Part of my network uses Samba to provide both AD and LDAP services, and AD of course loves DNS, which is done through bind and DLZ support. Within a month of me returning to Arch however there was /some/ issue in the compilation of Samba or bind in the Arch repository, even a brand new install would give some kind of “Bad pointer” in bind which would crash it when using a DLZ. Bringing down all my nameservers is a bit of an issue. Ultimately I had to pin bind to an older version to keep this working, but this wasn't a great solution, and I lamented my Gentoo days where I'd just have compiled it all myself and thus they would interact properly.
And so I switched back to Gentoo.
Enter NixOS
This revert to Gentoo would last slightly less than a year. Someone introduced me to NixOS, it took me some time to understand how it would all work but I was initially attracted to the configuration language.
I'd been messing around with ansible to manage my Gentoo installations, but it was /slow/ to push things out, making ssh connections for every single step, running “everything” took many minutes, so things got split into many workbooks to be run on deploy. But inevitably the tedium of testing changes this way would result in changes being made locally on the servers and then you'd have to dry-run ansible and work out what needed reintegrating into the main config.

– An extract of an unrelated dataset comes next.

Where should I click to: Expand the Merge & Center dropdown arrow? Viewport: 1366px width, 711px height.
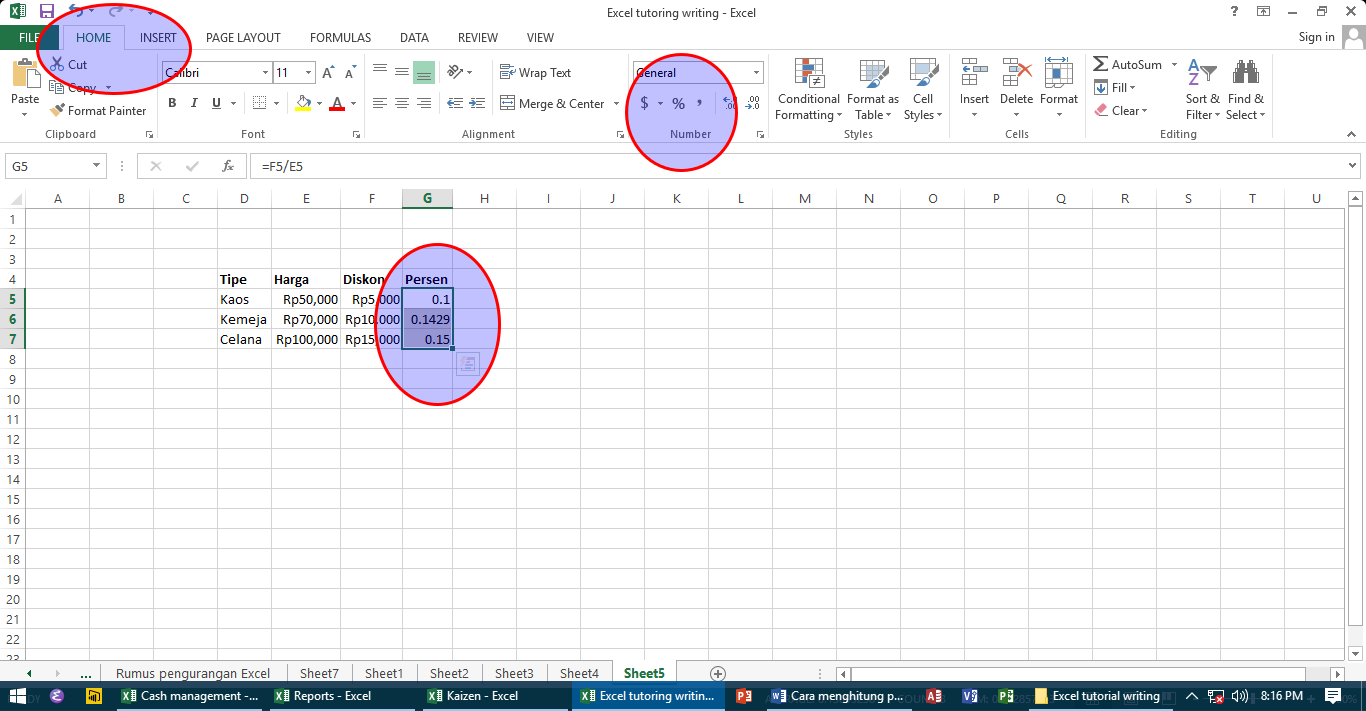click(616, 104)

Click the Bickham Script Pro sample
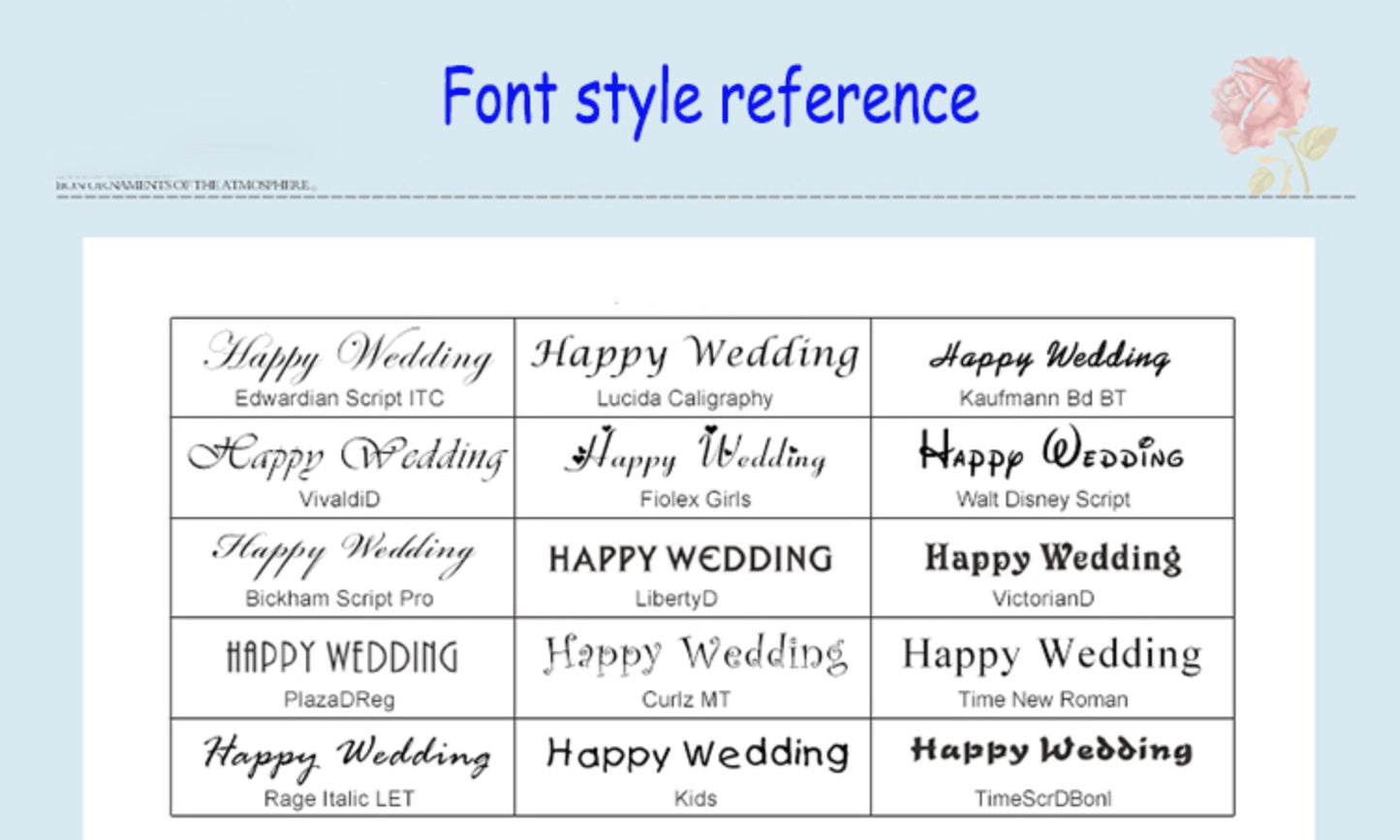(x=343, y=554)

NixOS does this much faster, much better. It also completely solves the issue of disparate installation sets, you can customise whatever packages with whatever build flags you want, and all the builds with the same inputs will share the outputs ; this completely resolves the issue of how “granular” you make each host, under Gentoo you'd typically end up with whole different sets of binaries for each build set, but under NixOS only the packages that have different inputs have stored outputs, anything that is literally shared only exists once, no matter how many individual hosts it goes to.
It's more than just ansible too, the configuration language is literally code, and while I'm not done tweaking my configuration, the fact that I can package my settings up however I like and then functionally translate them into configuration structures has left me with a level of freedom to simplify the common parts of my configuration while still having a high degree of fine tuning.

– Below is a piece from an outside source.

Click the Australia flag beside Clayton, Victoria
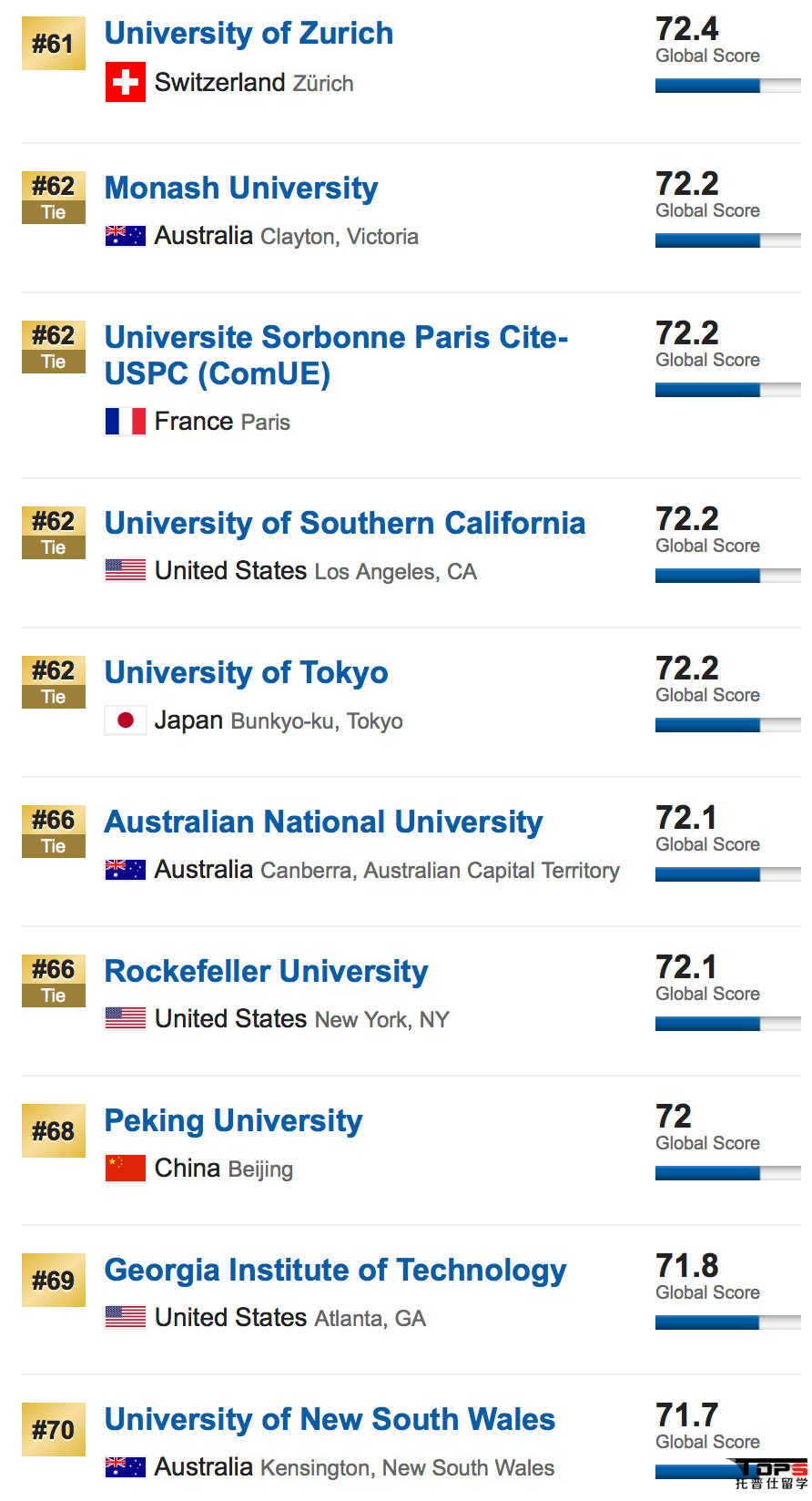Viewport: 812px width, 1501px height. pos(126,236)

NixOS hits all the things I want ; source builds where needed, individual build flags without creating excess duplicate binaries, or repeated or unnecessary rebuilds, it's fast, efficient, customisable.
And that's to say nothing of the base functions of NixOS being separation of binaries and their libraries allowing configurations that might conflict on a normal system.
On top of this 'impermenance' gave me a level of control over my data that I've come to love - while with other Linux systems backups require you to figure out where all the data goes, all those bits in /var, /etc, maybe other custom folders or locations, instead impermenance makes NOTHING persist by default. One of the first scripts to write is to find and filter all things in the temporary root file system that will be “lost” on reboot, and from this, when a new service is installed, it's quite straight forward to work out where it wants to store stuff. Most packages will allow you to specify /where/ to store data, and for those that dont, clever mounting tricks allow you to keep parts of the root filesystem elsewhere. This is all covered in more detail in the Backups section.
Build updates and deployments are all managed by GitLab
I've been with NixOS for about a year now and see no imminent reason to move, it seems to provide the best of all the worlds I'm interested in and only wish I'd found this many years ago.